Luke Bartholomew, Deputy Chief Economist, at Aberdeen said;
“Despite wage growth coming in a bit stronger than expected, it is hard to see this data derailing a Bank of England cut on Thursday. Jobs growth remains weak, and unemployment rose again. Certainly the Bank will want to see this loosening in labour market conditions continuing to feed into softer pay growth eventually. But with GDP growth recently coming in soft, and inflation tomorrow data likely to confirm that inflation is well past its peak, the pieces are in place for several further rate cuts.”
Derrick Dunne, CEO of YOU Asset Management, has commented on this morning’s labour market overview from the ONS:
“Today’s wage data will be welcomed by the Bank of England. It offers clarity that is, as ever, urgently needed on the decisions to be taken over rates.
“Total earnings, including bonuses, had already eased from 5.0% to 4.8% in November’s bulletin, and a further decline now suggests that pay pressures are continuing to cool. This should strengthen the notion that inflation is gradually moving in the right direction.
“Set against a backdrop of weakening momentum across the jobs market, with hiring slowing and vacancies continuing to trend downwards, these latest data will reinforce concerns about the fragility of the economy. For many businesses and households, conditions are becoming increasingly challenging.
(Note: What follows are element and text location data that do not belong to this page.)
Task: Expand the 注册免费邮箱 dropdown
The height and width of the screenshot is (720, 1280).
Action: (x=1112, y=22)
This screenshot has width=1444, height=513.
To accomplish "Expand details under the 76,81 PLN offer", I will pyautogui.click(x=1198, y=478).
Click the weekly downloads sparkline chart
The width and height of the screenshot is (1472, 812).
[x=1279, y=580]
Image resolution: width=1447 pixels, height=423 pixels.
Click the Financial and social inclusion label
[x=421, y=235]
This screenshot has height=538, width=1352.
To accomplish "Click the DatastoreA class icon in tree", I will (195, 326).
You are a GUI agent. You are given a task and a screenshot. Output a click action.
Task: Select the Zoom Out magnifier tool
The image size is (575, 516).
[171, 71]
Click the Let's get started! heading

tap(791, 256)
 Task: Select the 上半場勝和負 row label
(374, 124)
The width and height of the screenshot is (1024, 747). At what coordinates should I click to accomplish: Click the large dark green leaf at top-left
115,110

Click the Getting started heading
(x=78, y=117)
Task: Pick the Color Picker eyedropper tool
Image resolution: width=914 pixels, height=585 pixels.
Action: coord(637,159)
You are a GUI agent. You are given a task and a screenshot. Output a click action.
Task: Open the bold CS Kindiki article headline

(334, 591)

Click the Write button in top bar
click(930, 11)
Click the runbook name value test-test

“But when the Monetary Policy Committee meet on Thursday, it will now face a more straightforward agenda. With wage pressures easing and fiscal policy tightening following the measures set out in the Autumn Budget, policymakers may judge that the economy now requires monetary support to prevent the slowdown from deepening.
“Much now depends on tomorrow’s inflation figures. If they show further improvement, today’s wage numbers could pave the way for the MPC to cut rates this week.”